» Text provided

It’s hard to believe that with the advanced human-based simulator technologies available that the military still continue to abuse and torture thousands of animals in the United States every year in the name of ‘training’ and ‘research’.
Approximately 30 years ago the military devised a plan to obtain 80 dogs from animal shelters, string them up and shoot them with high powered rifles so military personnel could learn how to treat traumatic injuries. After PETA leaked the story to The Washington Post, the then Secretary of Defense Caspar Weinberger, a passionate dog lover, put a stop to the madness and shortly after the use of dogs, cats and primates in training drills was banned, but this move did not protect numerous other species of animals that were, and still continue to be tortured by these unnecessary experiments.
Today thousands of pigs and goats are stabbed, shot, dismembered and killed in U.S military training drills. In a New York Times article, one service member described what happened to a pig during one of these ‘training’ exercises. “They shot him twice in the face with a 9-millimeter pistol, and then six times with an AK-47 and then twice with a 12-gauge shotgun. And then he was set on fire. I kept him alive for 15 hours.”
In 2012, never before seen footage was released showing disturbing undercover footage of live goats having their limbs cut off with tree trimmers, being stabbed with scalpels causing internal injury, and having their abdomens cut open in order to pull out their organs, all while the goats moaned and kicked. Veterinarians that reviewed the video stated that it was highly likely that the animals were not adequately anesthetized.
The above are not isolated incidents. Internal documents and published experiments from the armed forces reveal that the U.S military test everything from chemical and nuclear agents to bombs and biological weaponry on live animals.
The military continues to use and abuse animals for both training and research experiments despite the fact that military regulations require the use of “methods other than animal use” when they are available, and they are available in the form of simulation technology which is already widely embraced by over three quarters of our NATO allies.

» Entries shown
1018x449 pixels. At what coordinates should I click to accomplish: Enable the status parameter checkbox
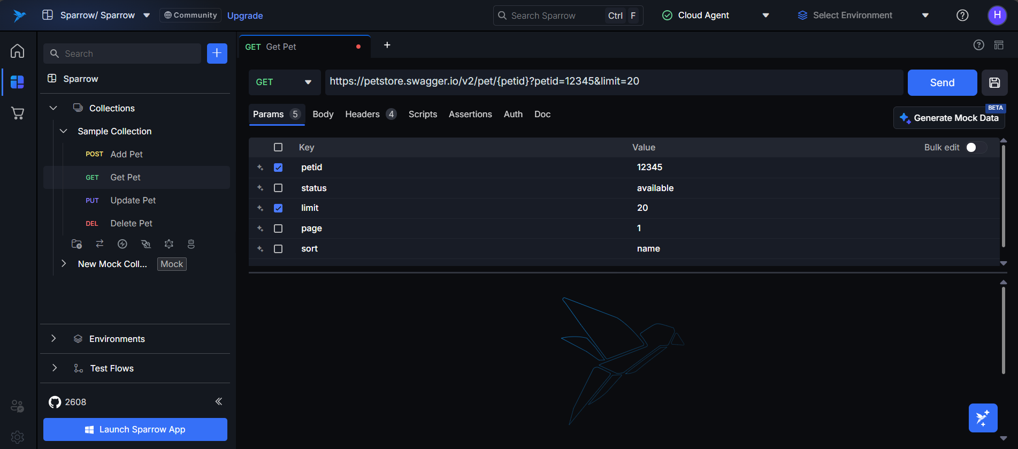(x=278, y=188)
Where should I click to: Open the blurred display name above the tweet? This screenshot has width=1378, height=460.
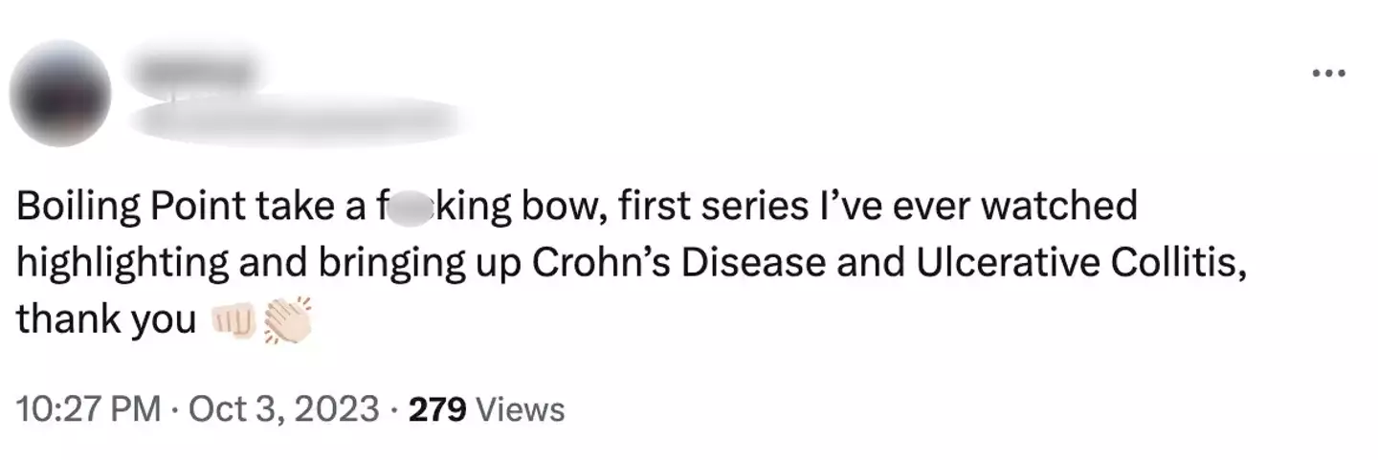[x=194, y=70]
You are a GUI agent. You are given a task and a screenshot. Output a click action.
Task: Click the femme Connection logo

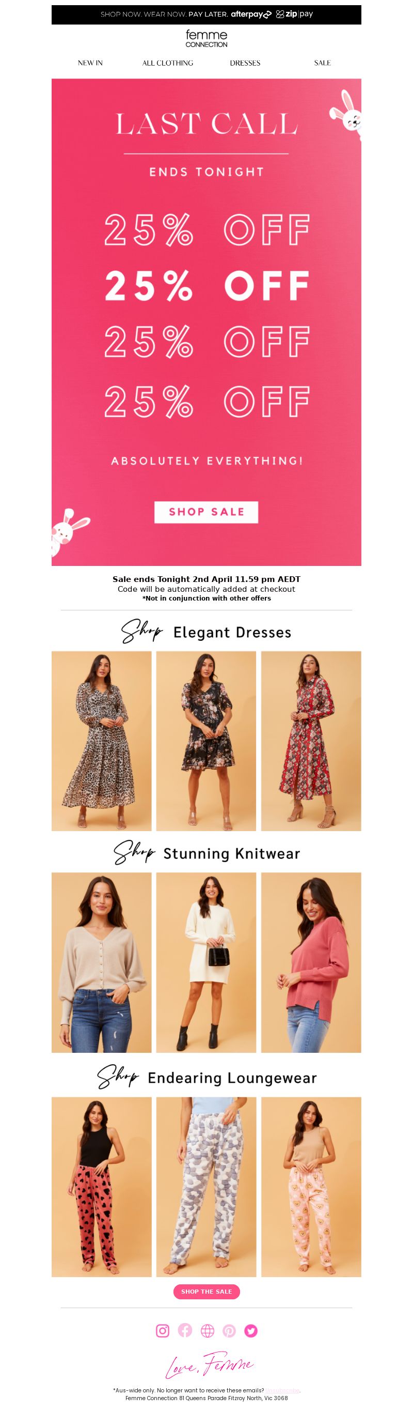click(x=207, y=38)
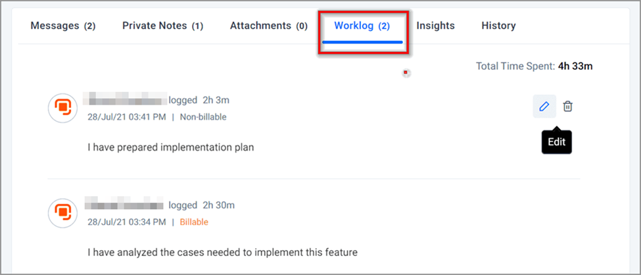Click the Total Time Spent 4h 33m value
This screenshot has height=275, width=641.
coord(575,66)

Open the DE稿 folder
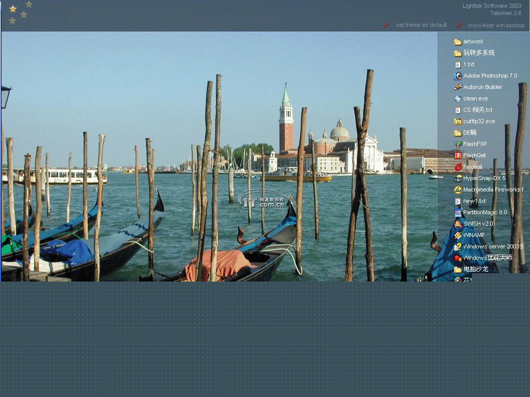(x=458, y=133)
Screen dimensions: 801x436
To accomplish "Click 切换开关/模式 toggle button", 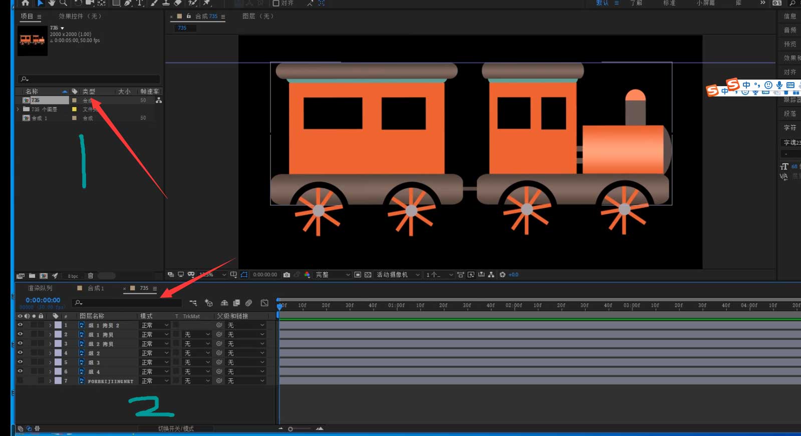I will click(x=176, y=429).
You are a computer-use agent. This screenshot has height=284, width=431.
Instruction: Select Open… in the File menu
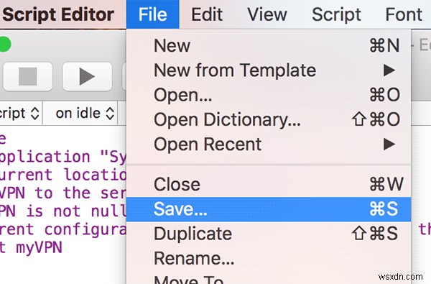[269, 95]
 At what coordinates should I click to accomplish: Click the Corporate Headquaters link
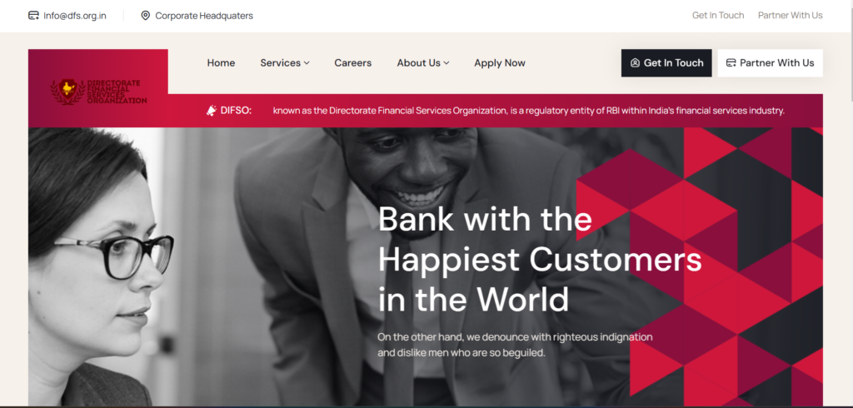click(x=204, y=16)
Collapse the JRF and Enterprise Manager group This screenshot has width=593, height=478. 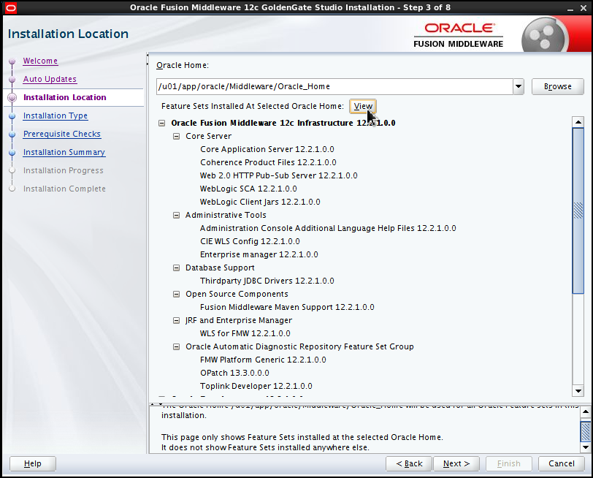(176, 320)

» Assigned task 1
How would the sentence "The above are not isolated incidents." from the article on military animal use read in Spanish?
» Assigned task 2
Could you write out the passage of the article on military animal use that begins at the words "The above are" and stops after "on live animals.", switching "armed forces" to "services"?
» Assigned task 3
Can you continue the article on military animal use from the point where it stops?

» Task response 1
Los casos anteriores no son incidentes aislados.

» Task response 2
The above are not isolated incidents. Internal documents and published experiments from the services reveal that the U.S military test everything from chemical and nuclear agents to bombs and biological weaponry on live animals.

» Task response 3
Thankfully a federal bill to put an end to these archaic and barbaric practices by the military has been reintroduced and will prohibit the use of live animals for both medical and combat trauma injury training exercises for good.
The BEST Practices Act addresses the horrific animal abuses carried out by the military to simulate battle conditions and injuries by targeting live animals.
Senator Ron Wyden, one of the driving forces behind the BEST Practices Act said, “Today’s technology can provide extremely life-like training simulations that better represent the anatomy of a soldier and more realistically simulate the conditions on the battlefield. The DoD should phase out the use of live animals in favor of more realistic and humane technologies that will provide better overall trauma training.”
Take action now by signing the Care2 petition. You can also contact your U.S Representative and ask him or her to support the BEST Practices Act. Another way to show your support is to write to the U.S Department of Defense and Homeland Security urging them to replace the use of animals with humane and superior human-based simulator alternatives.
Non-human animals may not be on the battlefields, but they too are the victims of war. It is our responsibility to speak out against this violence and ensure the military honor pledges made to replace these cruel practices.